Abstract

The discovery that platelets possess cell membrane, cytoplasmic, and secreted forms of the co-stimulatory molecule CD40 ligand (CD40L, also known as CD154) has led to a revolution in the view of this anucleate, differentiated cell fragment, previously thought only to be involved in blood clotting (hemostasis). During the last decade, it has become clear that platelets function in innate and adaptive immunity and possess pro-inflammatory, as well as pro-thrombotic properties. They interact not only with other platelets and endothelial cells, but also with lymphocytes, dendritic cells, and structural cells such as fibroblasts. Soluble forms of CD40L (sCD40L) in the human circulation are almost entirely derived from platelets. Elevated levels of CD40L are associated with clinically important conditions, such as vascular disease, abnormal clotting (thrombosis), lung injury, and autoimmune disease.

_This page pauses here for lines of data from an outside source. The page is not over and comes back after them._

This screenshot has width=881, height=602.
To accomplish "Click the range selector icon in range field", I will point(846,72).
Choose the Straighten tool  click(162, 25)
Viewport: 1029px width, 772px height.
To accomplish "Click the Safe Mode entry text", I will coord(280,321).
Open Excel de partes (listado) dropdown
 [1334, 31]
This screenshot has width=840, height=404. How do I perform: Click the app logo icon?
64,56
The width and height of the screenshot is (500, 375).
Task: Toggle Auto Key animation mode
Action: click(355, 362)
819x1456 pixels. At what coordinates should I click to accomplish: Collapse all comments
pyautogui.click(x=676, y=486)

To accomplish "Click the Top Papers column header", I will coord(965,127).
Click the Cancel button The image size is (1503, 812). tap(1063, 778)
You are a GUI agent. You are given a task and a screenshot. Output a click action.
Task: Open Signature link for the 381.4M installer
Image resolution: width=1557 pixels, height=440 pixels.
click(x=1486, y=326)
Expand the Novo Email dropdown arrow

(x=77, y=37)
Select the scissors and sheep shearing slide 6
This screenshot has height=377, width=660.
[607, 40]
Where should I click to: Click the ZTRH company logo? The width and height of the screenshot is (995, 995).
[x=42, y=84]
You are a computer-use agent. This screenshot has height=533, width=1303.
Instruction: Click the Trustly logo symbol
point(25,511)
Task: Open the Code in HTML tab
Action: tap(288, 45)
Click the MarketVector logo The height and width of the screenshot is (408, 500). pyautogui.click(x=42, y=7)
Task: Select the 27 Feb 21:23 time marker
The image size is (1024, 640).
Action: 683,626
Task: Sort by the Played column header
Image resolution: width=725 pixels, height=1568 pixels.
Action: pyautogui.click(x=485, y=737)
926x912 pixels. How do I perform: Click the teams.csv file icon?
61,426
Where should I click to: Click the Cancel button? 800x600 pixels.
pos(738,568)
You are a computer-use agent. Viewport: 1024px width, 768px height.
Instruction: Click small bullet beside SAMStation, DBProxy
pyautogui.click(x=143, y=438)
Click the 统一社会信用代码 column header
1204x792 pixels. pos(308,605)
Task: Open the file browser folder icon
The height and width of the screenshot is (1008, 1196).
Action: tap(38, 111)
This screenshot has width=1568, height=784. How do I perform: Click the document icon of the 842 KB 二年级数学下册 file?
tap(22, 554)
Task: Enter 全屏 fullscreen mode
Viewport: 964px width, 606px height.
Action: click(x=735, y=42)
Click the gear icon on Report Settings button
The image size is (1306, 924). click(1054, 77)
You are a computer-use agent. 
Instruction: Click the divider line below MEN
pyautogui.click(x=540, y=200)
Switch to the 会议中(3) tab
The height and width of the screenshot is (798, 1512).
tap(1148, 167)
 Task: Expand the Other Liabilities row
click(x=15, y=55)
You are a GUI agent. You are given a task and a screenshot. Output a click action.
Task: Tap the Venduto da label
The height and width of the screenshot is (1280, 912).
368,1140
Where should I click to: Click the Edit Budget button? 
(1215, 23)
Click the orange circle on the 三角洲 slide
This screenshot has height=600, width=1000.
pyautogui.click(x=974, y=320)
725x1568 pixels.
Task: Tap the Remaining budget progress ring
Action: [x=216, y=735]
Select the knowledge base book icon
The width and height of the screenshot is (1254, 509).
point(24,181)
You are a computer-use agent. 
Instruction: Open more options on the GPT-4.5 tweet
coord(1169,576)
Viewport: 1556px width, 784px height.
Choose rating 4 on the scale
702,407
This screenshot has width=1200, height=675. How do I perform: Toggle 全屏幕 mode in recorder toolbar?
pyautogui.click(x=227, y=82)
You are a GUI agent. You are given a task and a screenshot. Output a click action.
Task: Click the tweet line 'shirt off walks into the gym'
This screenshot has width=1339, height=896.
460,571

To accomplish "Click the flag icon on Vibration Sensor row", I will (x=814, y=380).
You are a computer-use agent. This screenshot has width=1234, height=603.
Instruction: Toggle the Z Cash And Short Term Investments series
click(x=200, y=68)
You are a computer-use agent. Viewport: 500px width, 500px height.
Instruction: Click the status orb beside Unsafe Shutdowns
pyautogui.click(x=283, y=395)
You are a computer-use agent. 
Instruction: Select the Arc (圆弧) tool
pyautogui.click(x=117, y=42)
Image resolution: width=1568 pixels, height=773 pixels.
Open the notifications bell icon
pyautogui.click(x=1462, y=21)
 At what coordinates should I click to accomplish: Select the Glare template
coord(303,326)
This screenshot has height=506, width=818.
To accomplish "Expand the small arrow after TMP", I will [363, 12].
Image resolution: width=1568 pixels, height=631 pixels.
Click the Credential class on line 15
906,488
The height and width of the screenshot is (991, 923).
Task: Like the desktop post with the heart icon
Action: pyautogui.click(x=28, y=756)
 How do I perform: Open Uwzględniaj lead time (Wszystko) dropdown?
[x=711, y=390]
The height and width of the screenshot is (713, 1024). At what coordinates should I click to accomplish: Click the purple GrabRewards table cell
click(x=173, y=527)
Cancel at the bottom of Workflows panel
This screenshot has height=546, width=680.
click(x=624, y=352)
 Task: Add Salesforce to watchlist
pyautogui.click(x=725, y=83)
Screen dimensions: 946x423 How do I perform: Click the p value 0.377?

Each year millions of platelet transfusions are given to patients that contain large amounts of sCD40L. sCD40L in the supernatant of stored platelets can induce cytokines, chemokines, and lipid mediators by activating CD40 bearing cells. Increased levels of sCD40L in transfused blood are associated with transfusion-related acute lung injury, a potentially fatal complication, as well as more common, milder transfusion reactions such as fever and rigors. These effects come under the rubric of transfusion immunomodulation, which postulates that transfusion recipient biology, particularly immune function, is dramatically altered by transfusion of stored allogeneic blood.